**Что сделать**:
1. Определите, согласуются ли с отрывком о Толле утверждения (a), (b) и (c). На каждое ответьте «да» или «нет» и приведите решающие слова отрывка дословно: (a) адмирал шёл с бароном по Таймыру двадцать дней; (b) во второй раз Толль отправился в тот же маршрут без помощников; (c) пленного адмирала допрашивали в Иркутске.
2. Перепишите, пожалуйста, из отрывка о Толле фрагмент, начиная со слов «Его натуре надо» и заканчивая словами «ушла под лёд.».

На допросе в Иркутске в январе 1920 года пленный адмирал уверял: «Барон Толль верил в свою звезду и в то, что ему всё сойдёт». Он знал, что говорил, ибо сам шёл вдвоём с бароном по Таймыру сорок дней, теряя собак и слабея от голода. Оба едва не погибли, но барон, едва оправившись, снова ушёл в тот же маршрут (теперь с Зеебергом) и опять без помощников. Толль, можно сказать, сам искал себе полынью.
Его натуре надо было искать мнимую землю и реальные беды. Осуждать таких не принято, даже если они ведут спутников к гибели. Толль часто грузил нарту сверх меры и затем «устраивал склады», то есть выбрасывал запасы (так делал и Нансен). Вот и в последний свой день барон бросил астрономические средства, чтобы грузить камни, которые спокойно могли бы ждать корабля под крышей поварни, ждать с этикетками. Сколько ему удалось взять, мы не знаем (на берегу осталось восемь пудов, и только безумец мог хотеть грузить их в нарту, и без того гружённую до предела), зато знаем, что перегруженная нарта его жизни ушла под лёд.

**Сохранённые данные**:

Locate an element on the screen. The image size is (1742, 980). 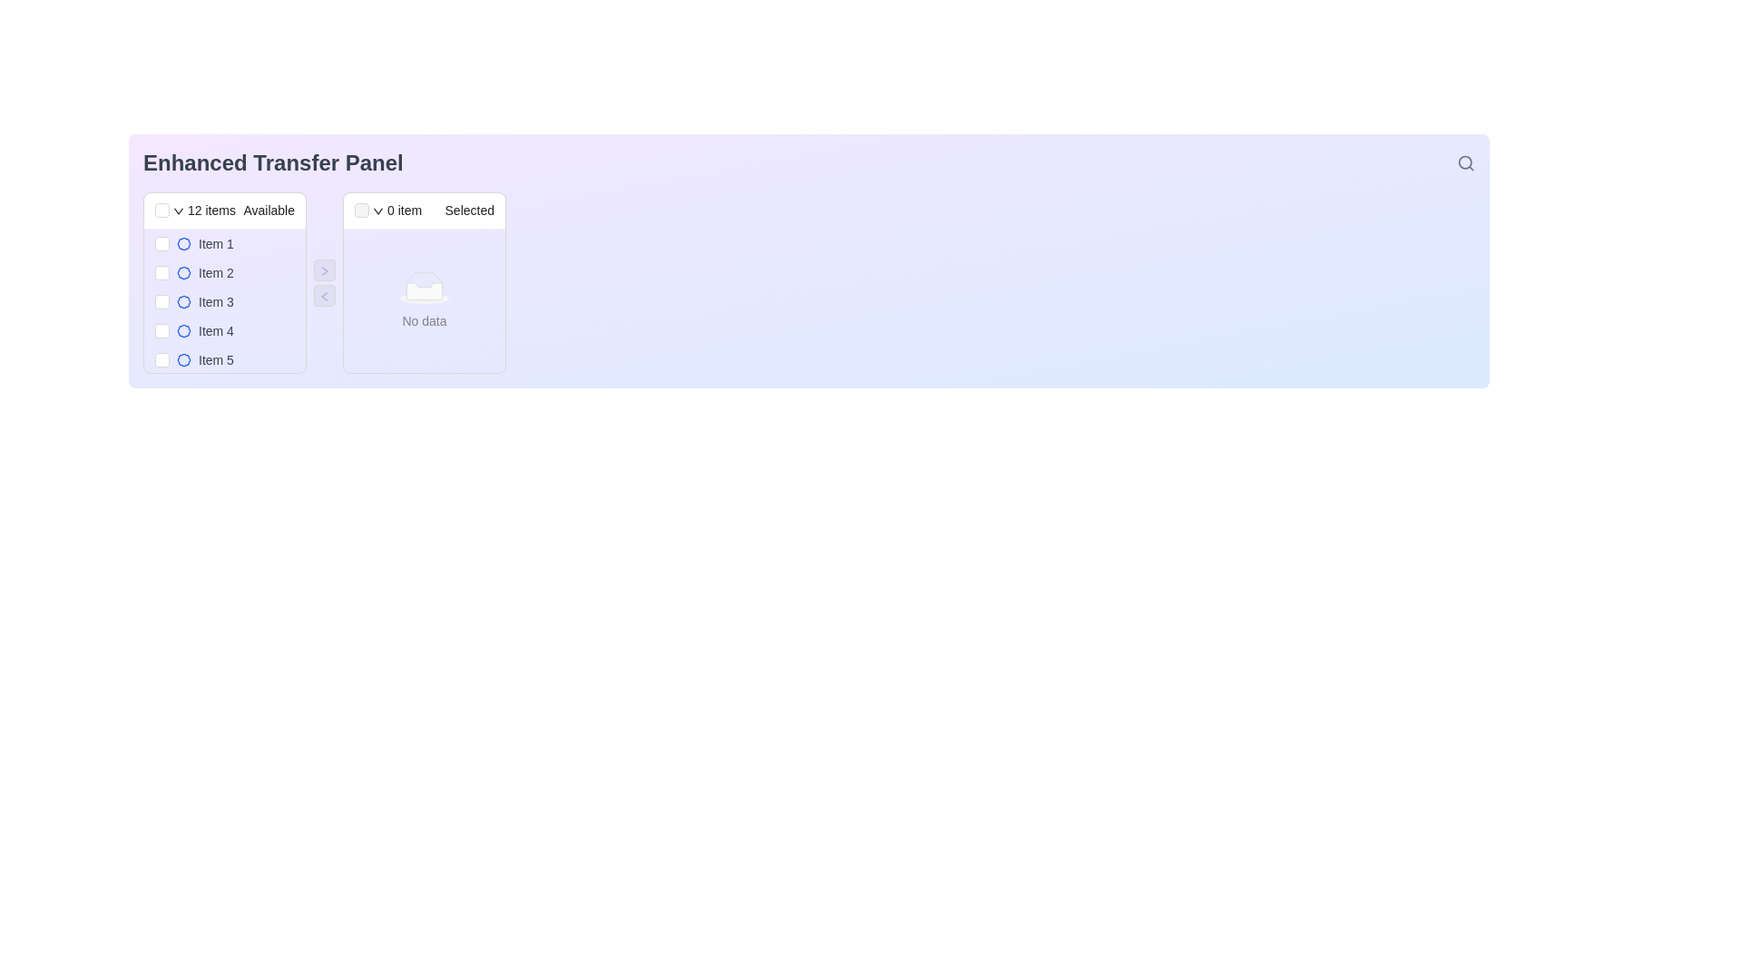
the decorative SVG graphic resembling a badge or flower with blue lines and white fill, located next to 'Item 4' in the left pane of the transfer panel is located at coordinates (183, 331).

**Ответы к упражнению**:
1.
(a) Нет: «сам шёл вдвоём с бароном по Таймыру сорок дней».
(b) Да: «снова ушёл в тот же маршрут (теперь с Зеебергом) и опять без помощников».
(c) Да: «На допросе в Иркутске в январе 1920 года пленный адмирал уверял».

2.
Его натуре надо было искать мнимую землю и реальные беды. Осуждать таких не принято, даже если они ведут спутников к гибели. Толль часто грузил нарту сверх меры и затем «устраивал склады», то есть выбрасывал запасы (так делал и Нансен). Вот и в последний свой день барон бросил астрономические средства, чтобы грузить камни, которые спокойно могли бы ждать корабля под крышей поварни, ждать с этикетками. Сколько ему удалось взять, мы не знаем (на берегу осталось восемь пудов, и только безумец мог хотеть грузить их в нарту, и без того гружённую до предела), зато знаем, что перегруженная нарта его жизни ушла под лёд.